Last Thursday, I was at work and for awhile now I have been stressing about what to do if my adoption phone rang at work. I work 12 hr shifts at a hospital and we aren’t supposed to have our cell phones out. We all carry our phones in our pockets or have them available in case someone needs us or we need to use them on break. Well, that is fine and all, but I was getting nervous that I would miss when the adoption phone rang and then, because obviously I would pick it up when it rang, who cares if I got in trouble. But I figured it would be better just to tell my mgr so she would be ok with it if it did. So, anyhow, my manager was fine with that.

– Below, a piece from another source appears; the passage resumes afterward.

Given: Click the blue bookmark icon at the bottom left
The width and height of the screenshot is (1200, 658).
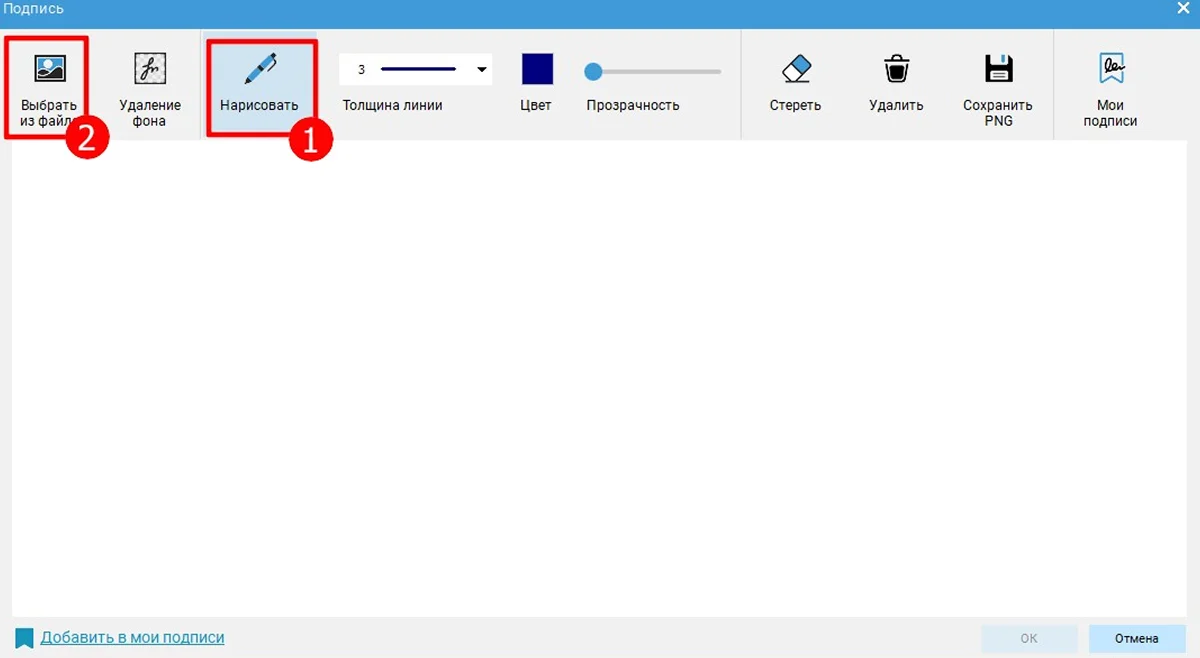Looking at the screenshot, I should 24,638.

So I put my normal cellphone in my locker and replaced it with the adoption phone. (They are both Blackberry smartphones, so they are too big and bulky for me to be carrying both of them around along with all the other stuff I jam in my pockets so I can work during the day.) With the adoption phone in my pocket I went on my merry way. Well, not even 2 hrs later it rang. And it was loud. I was fumbling in my pocket, trying to grab it in time. I answered and said, “Hello.” There was no response. I said “Hello” again. Then, an automated telemarketing thing came on the phone. I immediately hung up. I was so mad. I thought, “How did they get my number?” It was crazy. I just started laughing. I also thought, “Are you kidding me?” Some stupid telemarketers have my number, now I will have to run and answer this phone a million times only to have it be a telemarketer. I wasn’t going to stand for that. I immediately put the phone number on the “do not call” list, and so hopefully that should do the trick.
Well, I went about my day, and no other phone calls came in on that line. At the end of the day I went to my locker to grab my stuff to go home. I looked at my normal cellphone and saw that I had received a call from our adoption social worker. I thought: “Dang it, how did I miss this call?” The voice mail he left was short, sweet, and boring. Which didn’t help at all. The office was closed, so I couldn’t call him back. I just could not believe it. I had carried the wrong phone all day.

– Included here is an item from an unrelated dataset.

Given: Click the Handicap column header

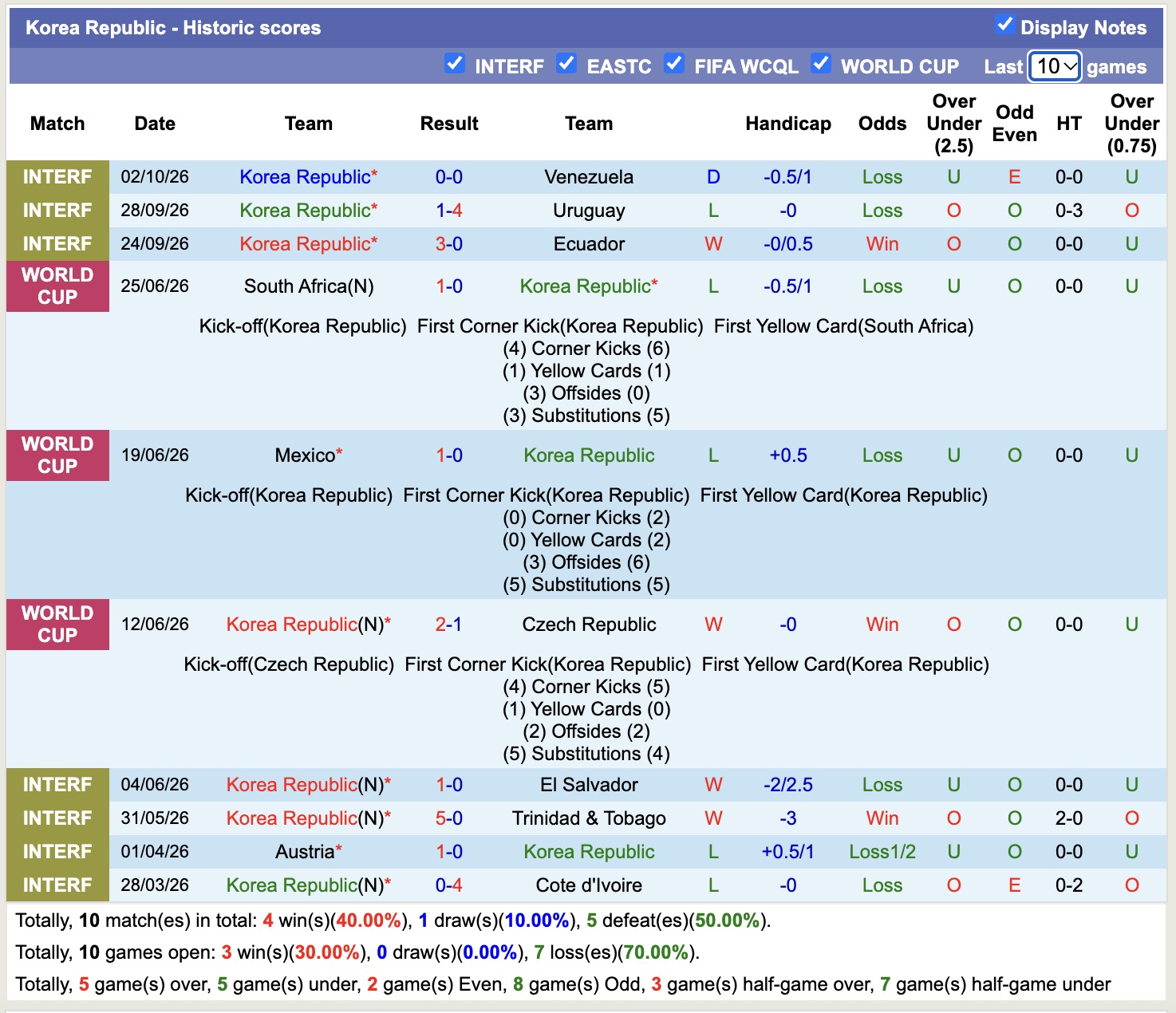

I got home, and decided to see if our social worker had left me an email that might give me a little more information about why he had called. He did. Want to know what it said?
Maybe I’ll tell you tomorrow.
Drum roll please...
He said our profile has been chosen!
We will be adopting a baby boy in October!
Can you believe it? It is so awesome. We are so excited.
I have been overcome with such happiness and joy.
Now the disclaimer my husband requested I write, even though I told him you all know this. He wants you to know it's not for sure. The birthparents can change their mind at any time until papers are officially signed.
I know the bottom can drop out at any moment in this process, but I am not going to let that spoil my excitement. If it drops it drops. And then I'll be sad. My husband is also super happy too, I am not try to say he isn't. This is can be scary and emotional process. But I am going to throw caution to the wind and be happy and celebrate this exciting news.
We haven't met the birthparents yet, but hopefully we will soon. I am a little nervous about that. I just went and got my hair cut and dyed so when we do I will look presentable.
My mind has been racing a mile a minute since we heard the news. There is so much I want to remember about these first few days of complete joy. It has been so fun to call and tell people from close friends and family to random people like my hairdresser about our news. And I am so glad I could share this exciting news with all of you as well.
For those of you that are not in a happy place in this adoption/loss/infertility world, my heart goes out to you. I know how difficult it can be to hear someone else's glowing report of how wonderful life is for them as they get ready to welcome a baby into their home. Please know that I am aware of you and hope that you can find peace and that your hopes of bringing children into your home will be realized soon.